暗黒よりもおぞましき白
幼稚園は良かった。好きなものを描きなさいと真白な画用紙が一枚。
その中には自分の思い通りになる自由があった。確かにあった。
小学校も良いものだった。自由帳はジャポニカの心遣いだ。
学校は、子供達のなかに自由な創造を求める心があるのだと認めていた。
ただ、高学年になるにつれ自由帳の出番は失せて、子供っぽいと否定されるまでにいたる。
中学は絶望。高校はさらなる絶望。
新しい公式を生み出すことは、許されなかった。
キミの考えていることなんて、もうとっくの昔に誰かが通り過ぎたことなんだ。
だから、先人の道を歩みなさい。さぁ早く、もっと早く、この道を歩まないと皆に置いていかれるぞ?
大学はその延長線。
そして最後に渡されるのは、卒業論文という真白な画用紙。
好きなことを書いて良いんだよ?
でも先生? 好きなものを描くのは幼稚園以来なんです。
自由はあった。
選択の自由があった。
大人達が選んだ効率的な選択肢、その中から一つを選ぶ自由。
自由はなかった。
創造の自由がなかった。
大人達は中途半端な子供盛りの創造の自由を一言で表す。非効率。
効率的に生きなさい。非効率は罪悪です。
そして手渡された一枚の画用紙を前にして、固まる。
そして手渡された一枚の画用紙を前にして、思いつく。
そうだ、効率的に埋めていこう。世の中にはインターネットがあったんだ。
切って貼って、切って貼って、これで画用紙が埋まったぞと卒業論文を手渡しにいく。
なぜそんな事をするの?
効率的だからさ。
なぜそれが効率的なの?
時間も掛からないし、評価もされるからね。
それで良いと思ってるの?
ごめん、何が悪いのかさっぱり解らないよ。ボクはただ効率的に生きただけさ。
絵は、才能に恵まれた一部の人間が描けば良い。効率的だ。
音楽は、才能に恵まれた一部の人間が奏でれば良い。効率的だ。
スポーツは、口にするのも非効率だね。
効率、効率、また効率。非効率なんて選んでる暇なんか無いんだよ。
創造だって、創作だって、認められる事が効率的で、認められない事は非効率なんだよ。
――そのうち飽きた。効率に飽きた。非効率がとても新鮮だ。
金にもならぬ。ろくにもならぬ。その上、人生のためにならぬことをしようじゃないか。
時間は有限。寿命も有限。それでも、人生のためにならぬことをしようじゃないか。
よし、描こう! ――あ、やっぱり絵の才能はないみたい。ボクの目は乱視入ってるしね。

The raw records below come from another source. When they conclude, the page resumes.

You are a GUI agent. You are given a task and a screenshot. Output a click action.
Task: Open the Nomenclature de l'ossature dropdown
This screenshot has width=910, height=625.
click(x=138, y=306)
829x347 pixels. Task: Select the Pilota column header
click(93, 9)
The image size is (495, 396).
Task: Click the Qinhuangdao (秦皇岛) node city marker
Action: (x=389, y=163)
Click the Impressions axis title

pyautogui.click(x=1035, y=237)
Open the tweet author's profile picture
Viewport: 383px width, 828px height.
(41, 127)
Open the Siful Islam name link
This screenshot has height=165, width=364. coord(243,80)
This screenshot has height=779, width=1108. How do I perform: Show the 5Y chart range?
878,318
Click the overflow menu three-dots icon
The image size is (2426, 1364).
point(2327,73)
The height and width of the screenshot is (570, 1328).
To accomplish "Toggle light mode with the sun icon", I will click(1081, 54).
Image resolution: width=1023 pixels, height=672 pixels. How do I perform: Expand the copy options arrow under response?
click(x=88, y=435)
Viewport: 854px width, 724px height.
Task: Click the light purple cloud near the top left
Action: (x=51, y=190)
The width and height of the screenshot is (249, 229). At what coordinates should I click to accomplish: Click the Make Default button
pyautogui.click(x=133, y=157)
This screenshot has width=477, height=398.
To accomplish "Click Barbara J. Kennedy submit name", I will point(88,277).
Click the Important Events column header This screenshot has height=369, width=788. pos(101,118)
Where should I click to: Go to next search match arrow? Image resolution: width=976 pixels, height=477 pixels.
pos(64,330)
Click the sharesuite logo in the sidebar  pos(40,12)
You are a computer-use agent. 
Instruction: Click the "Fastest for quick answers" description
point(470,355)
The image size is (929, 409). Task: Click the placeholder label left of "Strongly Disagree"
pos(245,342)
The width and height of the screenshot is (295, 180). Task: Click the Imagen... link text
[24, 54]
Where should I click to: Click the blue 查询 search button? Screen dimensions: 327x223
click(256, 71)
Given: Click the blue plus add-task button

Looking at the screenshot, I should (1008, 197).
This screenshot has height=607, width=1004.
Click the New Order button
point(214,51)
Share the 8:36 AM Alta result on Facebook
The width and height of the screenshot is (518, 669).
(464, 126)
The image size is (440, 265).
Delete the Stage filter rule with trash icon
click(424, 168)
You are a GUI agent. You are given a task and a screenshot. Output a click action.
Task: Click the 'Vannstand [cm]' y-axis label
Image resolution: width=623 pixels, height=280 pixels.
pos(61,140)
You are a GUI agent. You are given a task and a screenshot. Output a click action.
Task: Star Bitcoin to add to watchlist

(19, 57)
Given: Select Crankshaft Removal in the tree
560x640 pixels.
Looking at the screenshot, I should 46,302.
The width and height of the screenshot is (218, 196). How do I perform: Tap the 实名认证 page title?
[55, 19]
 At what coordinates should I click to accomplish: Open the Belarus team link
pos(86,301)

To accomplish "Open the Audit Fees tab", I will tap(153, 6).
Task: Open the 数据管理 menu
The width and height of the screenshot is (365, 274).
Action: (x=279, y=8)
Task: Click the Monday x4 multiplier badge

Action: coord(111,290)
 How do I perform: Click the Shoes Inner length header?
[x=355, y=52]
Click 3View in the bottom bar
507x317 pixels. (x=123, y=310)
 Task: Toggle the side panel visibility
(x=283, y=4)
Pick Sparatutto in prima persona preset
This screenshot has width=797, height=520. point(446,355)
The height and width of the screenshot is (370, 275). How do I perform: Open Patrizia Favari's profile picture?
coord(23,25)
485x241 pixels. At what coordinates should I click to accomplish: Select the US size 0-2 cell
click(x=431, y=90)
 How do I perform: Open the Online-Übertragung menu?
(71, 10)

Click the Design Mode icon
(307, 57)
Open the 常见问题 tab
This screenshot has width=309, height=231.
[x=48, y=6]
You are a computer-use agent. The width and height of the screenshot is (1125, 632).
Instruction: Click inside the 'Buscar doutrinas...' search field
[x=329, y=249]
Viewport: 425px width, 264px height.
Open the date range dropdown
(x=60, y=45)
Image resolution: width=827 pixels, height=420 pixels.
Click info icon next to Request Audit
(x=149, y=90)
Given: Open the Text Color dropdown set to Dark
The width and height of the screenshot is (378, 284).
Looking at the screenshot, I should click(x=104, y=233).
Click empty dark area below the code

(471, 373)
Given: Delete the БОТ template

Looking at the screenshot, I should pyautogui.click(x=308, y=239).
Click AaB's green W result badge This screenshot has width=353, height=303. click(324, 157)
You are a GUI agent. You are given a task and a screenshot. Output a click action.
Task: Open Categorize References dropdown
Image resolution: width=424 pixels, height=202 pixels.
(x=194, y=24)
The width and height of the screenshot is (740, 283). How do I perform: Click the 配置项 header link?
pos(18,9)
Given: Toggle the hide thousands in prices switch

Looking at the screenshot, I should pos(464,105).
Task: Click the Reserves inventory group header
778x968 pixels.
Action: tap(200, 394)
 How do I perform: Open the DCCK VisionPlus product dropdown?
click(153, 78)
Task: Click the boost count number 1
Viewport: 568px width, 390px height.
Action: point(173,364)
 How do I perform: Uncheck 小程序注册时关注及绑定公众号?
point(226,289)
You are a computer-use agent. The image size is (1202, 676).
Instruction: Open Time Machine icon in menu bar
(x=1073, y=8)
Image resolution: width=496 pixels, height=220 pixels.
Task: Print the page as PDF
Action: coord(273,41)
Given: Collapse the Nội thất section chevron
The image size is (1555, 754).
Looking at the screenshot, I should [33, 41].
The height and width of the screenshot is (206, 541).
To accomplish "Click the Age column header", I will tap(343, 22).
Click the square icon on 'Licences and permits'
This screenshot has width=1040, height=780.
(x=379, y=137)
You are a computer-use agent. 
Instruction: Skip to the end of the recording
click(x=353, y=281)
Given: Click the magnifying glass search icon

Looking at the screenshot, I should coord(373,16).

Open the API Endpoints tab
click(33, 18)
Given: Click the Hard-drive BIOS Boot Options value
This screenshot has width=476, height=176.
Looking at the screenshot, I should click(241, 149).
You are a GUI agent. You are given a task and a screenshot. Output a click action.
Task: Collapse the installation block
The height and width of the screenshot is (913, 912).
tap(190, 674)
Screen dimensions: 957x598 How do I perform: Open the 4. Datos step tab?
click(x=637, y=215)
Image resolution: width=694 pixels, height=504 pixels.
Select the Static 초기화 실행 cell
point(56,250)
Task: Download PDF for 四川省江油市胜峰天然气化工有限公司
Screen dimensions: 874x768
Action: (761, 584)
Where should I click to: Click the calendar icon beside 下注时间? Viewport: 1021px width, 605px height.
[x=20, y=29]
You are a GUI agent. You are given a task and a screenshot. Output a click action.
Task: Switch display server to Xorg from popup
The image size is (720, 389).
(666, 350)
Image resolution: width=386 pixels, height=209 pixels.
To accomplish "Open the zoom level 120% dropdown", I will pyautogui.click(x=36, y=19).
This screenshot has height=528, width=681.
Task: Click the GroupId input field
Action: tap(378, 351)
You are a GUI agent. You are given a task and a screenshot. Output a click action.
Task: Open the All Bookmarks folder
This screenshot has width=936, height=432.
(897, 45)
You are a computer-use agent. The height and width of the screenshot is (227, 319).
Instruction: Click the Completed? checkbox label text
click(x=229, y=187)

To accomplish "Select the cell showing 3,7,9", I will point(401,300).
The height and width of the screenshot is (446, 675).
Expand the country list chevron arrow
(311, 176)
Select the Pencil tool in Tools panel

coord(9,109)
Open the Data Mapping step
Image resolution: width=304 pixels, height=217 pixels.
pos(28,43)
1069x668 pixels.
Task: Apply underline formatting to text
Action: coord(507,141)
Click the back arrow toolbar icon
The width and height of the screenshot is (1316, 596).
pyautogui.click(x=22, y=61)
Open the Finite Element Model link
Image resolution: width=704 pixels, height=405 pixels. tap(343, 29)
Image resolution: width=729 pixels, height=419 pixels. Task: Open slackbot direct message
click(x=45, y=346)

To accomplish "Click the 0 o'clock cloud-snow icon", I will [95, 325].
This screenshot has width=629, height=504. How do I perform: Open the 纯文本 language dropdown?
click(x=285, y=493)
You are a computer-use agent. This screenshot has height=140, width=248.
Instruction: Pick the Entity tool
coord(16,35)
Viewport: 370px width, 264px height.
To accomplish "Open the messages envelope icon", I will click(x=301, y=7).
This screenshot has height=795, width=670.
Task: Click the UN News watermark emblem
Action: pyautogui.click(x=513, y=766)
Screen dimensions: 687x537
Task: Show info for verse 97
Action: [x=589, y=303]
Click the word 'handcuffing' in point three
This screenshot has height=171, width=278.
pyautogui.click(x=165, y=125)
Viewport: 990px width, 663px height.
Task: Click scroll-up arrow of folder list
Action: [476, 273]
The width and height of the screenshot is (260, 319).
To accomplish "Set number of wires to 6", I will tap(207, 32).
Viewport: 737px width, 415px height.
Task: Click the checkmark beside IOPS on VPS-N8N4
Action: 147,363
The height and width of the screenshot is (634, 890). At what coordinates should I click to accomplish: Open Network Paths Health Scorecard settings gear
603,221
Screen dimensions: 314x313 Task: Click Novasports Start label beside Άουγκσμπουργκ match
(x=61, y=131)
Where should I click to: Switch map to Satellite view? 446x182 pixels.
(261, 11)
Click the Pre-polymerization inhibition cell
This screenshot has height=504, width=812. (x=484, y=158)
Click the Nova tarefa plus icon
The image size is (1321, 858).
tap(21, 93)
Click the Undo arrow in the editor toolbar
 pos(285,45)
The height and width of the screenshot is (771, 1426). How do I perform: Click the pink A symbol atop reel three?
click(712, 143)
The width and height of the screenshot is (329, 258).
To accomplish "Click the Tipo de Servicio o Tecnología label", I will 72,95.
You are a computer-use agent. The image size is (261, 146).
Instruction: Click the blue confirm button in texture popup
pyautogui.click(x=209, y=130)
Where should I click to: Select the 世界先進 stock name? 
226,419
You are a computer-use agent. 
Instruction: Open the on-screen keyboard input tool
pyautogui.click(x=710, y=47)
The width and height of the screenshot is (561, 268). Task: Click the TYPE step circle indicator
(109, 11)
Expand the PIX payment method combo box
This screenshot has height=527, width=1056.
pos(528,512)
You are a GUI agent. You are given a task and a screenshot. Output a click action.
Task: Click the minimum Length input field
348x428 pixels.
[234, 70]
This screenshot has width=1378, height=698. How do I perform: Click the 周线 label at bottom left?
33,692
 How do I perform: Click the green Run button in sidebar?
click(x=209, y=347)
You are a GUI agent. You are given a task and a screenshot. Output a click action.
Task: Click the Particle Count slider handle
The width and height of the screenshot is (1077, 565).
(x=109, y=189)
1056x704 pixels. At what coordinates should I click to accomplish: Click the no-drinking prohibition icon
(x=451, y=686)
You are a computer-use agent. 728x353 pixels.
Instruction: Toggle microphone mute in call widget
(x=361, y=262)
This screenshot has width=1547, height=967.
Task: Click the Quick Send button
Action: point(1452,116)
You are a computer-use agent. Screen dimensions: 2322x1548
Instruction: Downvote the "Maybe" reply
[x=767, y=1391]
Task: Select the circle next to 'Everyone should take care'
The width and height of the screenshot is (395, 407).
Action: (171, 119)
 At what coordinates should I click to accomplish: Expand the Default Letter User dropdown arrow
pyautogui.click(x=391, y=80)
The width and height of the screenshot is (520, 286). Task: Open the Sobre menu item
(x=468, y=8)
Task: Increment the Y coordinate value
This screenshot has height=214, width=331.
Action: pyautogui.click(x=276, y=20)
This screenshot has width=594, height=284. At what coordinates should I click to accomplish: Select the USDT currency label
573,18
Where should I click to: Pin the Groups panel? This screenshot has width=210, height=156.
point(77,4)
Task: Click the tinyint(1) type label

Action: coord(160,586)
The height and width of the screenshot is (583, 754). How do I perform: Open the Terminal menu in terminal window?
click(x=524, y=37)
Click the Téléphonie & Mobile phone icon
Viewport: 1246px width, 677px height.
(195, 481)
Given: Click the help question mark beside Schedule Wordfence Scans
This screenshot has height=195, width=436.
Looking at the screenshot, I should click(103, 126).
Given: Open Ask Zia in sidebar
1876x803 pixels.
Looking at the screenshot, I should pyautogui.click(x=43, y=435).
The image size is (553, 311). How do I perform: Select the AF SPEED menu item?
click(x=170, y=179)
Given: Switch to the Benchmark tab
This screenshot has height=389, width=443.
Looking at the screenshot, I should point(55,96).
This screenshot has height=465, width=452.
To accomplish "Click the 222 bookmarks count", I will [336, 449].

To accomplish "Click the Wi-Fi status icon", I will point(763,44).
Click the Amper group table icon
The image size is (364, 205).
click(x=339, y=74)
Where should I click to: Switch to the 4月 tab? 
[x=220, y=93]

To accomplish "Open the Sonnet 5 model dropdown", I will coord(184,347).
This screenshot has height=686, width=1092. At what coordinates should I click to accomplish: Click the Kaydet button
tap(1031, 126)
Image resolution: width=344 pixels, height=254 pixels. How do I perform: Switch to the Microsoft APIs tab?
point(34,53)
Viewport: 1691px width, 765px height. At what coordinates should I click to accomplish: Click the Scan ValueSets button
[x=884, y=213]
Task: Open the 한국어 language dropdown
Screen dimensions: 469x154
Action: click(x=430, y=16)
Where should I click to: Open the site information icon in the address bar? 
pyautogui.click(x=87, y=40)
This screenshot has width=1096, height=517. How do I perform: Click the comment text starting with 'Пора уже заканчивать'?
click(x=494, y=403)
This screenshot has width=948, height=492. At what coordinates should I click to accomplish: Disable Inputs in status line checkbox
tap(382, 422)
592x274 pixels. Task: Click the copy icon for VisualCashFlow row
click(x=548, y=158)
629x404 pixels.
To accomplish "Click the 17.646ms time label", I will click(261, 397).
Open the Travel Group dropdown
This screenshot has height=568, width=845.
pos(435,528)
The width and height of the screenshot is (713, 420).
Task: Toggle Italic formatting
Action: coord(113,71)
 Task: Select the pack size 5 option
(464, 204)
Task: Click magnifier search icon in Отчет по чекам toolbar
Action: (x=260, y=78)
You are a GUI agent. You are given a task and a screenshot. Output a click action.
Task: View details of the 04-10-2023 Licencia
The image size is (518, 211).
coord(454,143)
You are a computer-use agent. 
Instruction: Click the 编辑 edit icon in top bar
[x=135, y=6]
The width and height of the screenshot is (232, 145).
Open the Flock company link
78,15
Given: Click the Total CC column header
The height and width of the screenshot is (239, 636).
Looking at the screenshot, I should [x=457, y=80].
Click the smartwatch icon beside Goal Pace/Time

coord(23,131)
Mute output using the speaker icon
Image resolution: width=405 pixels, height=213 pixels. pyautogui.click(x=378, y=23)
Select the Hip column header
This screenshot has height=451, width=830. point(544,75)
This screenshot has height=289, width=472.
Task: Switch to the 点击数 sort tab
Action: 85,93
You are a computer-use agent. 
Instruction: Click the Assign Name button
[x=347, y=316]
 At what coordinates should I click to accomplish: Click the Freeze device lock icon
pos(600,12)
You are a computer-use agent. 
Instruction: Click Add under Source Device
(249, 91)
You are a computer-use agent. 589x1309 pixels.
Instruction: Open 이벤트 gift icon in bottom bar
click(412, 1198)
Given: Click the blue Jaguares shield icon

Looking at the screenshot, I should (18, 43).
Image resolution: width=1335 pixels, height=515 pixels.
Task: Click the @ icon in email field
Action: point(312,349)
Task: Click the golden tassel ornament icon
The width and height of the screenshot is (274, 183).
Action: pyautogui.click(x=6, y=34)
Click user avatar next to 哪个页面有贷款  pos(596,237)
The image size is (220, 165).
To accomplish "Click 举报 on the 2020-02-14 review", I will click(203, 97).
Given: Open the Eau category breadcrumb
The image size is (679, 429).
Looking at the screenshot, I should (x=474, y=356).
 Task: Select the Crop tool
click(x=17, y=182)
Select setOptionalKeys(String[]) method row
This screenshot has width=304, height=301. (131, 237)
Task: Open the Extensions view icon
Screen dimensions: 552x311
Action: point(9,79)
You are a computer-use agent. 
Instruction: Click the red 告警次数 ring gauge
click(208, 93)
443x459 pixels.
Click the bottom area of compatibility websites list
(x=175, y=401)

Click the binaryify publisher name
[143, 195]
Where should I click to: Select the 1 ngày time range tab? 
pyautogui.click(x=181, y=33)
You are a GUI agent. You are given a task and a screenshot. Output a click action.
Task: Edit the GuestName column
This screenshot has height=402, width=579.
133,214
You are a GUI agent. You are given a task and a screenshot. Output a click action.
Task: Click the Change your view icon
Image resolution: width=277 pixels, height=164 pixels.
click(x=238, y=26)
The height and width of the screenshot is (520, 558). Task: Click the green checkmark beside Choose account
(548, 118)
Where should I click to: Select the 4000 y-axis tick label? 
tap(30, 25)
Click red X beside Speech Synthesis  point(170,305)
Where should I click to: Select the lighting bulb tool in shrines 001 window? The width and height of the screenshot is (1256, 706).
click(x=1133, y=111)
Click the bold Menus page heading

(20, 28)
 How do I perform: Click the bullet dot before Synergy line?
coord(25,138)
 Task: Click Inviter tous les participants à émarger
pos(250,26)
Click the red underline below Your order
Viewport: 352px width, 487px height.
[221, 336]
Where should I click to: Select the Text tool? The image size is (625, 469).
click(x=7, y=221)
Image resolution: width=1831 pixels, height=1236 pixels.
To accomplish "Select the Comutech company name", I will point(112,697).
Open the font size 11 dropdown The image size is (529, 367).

じゃあ書こう! そうやって歩き始めた一歩二歩、未だに効率の鎖を引き摺りながら。
幼稚園は良かった。
真白な画用紙一杯に、はみ出すほどに出鱈目に、顔から手が出るお母さん。どんな怪物だ。
なぜ描くの?
たのしいから!
でも、効率は?
こうりつってなに?
あ、ごめんごめん、効率って漢字を習うのは小学校に上がってからだったね。
はやく小学生になりたい?
うん!
どうして?
たのしそうだから!
――そうでも無いよ。とは、子供の前では言えないよなぁ……。
実際に今、私はジャポニカの自由帳を前にして固まっている。
子供の頃ならなんとでも埋められた、たったB5の紙を前にして一歩も歩もうとしない。
自由帳を前に、膝を屈して一歩も歩めぬ、それが今の惨めな私の姿なのだ。――椅子に座ってるからなぁ。